- EXTRACT TO READ -

········

- Born: Kofoworola Aina Moore 21 May 1913 Lagos, Nigeria
- Died: 15 May 2002 (aged 88)
- Education: CMS Girls School, Lagos, Vassar College, St Hugh's College, Oxford University
- Occupations: Educator, writer
- Known for: being the first black African woman graduate of Oxford University, women's education in Nigeria.
- Spouse: Omoba Sir Adetokunbo Ademola ​ ​(m. 1939; died 1993)​;
- Children: 5
- Relatives: Oyinkan, Lady Abayomi (cousin) Omoba Ayo Vaughan-Richards (first cousin once removed) Oloori Charlotte Obasa (aunt)

= Kofoworola Ademola =

Nigerian educationist, philanthropist and politician (1913–2002)

Oloori Kofoworola Aina, Lady Ademola MBE, MFR, OFR (née Moore; 21 May 1913 – 15 May 2002) was a Nigerian educationist. She was a writer and advocate for women's education and president of the National Council of Women's Societies in Nigeria; she was the head of the women's organization from 1958 to 1964. Ademola was the first black African woman to earn a degree from Oxford University, studying at St Hugh's College. She was also an author of children's books.

She was the first president of the National Council of Women's Societies in Nigeria, the first Nigerian graduate teacher in Queen's College, the first female member and later chairperson of the Board of Trustees of the United Bank for Africa, and a member of the Nigerian Scholarship Board.

==Life==
Kofo Ademola was born on May 21, 1913, to the family of the Lagos lawyer Omoba Eric Olawolu Moore, a member of an Egba royal family who was educated at Lagos Grammar School, Sierra Leone Grammar School and Monkton Combe School in England, and his wife Aida Arabella (née Vaughan), who herself belonged to a family that was descended from Scipio Vaughan (through whom she also had Native American ancestry). She was a first cousin of Oyinkan, Lady Abayomi, a first cousin once removed of Omoba Ayo Vaughan-Richards, and a niece of Oloori Charlotte Obasa. She spent half of her young life in Lagos and the other half in the U.K. Ademola was educated at C.M.S. Girls School, Lagos; Vassar College, New York; and Portway College, Reading. From 1931 to 1935 she studied at St Hugh's College, Oxford, where she earned a degree in education and English. Whilst at St Hugh's she wrote a 21-page autobiography at the insistence of Margery Perham to challenge British stereotypes about Africans, she wrote of her childhood as a mixture of western cultural orientation and African orientation.

········

- INFORMATION SHOWN -
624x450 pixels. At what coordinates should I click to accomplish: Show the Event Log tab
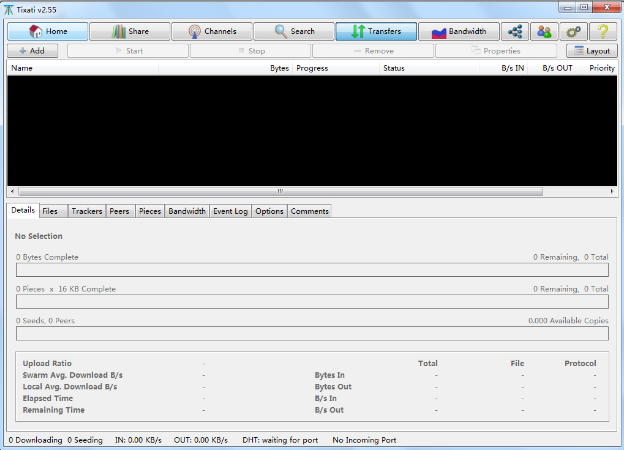pos(230,211)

········

- DIRECTION 1 -
Reproduce everything in the Kofoworola Ademola biography from "She was the first" down to "Nigerian Scholarship Board.".
- DIRECTION 2 -
In the Kofoworola Ademola biography, during which years did she study at St Hugh's College, Oxford?
- DIRECTION 3 -
Render this sentence from the Kofoworola Ademola biography in Spanish: "She was also an author of children's books."
Answer from the Kofoworola Ademola text alone.

- EXPECTED ANSWER 1 -
She was the first president of the National Council of Women's Societies in Nigeria, the first Nigerian graduate teacher in Queen's College, the first female member and later chairperson of the Board of Trustees of the United Bank for Africa, and a member of the Nigerian Scholarship Board.

- EXPECTED ANSWER 2 -
From 1931 to 1935.

- EXPECTED ANSWER 3 -
También fue autora de libros infantiles.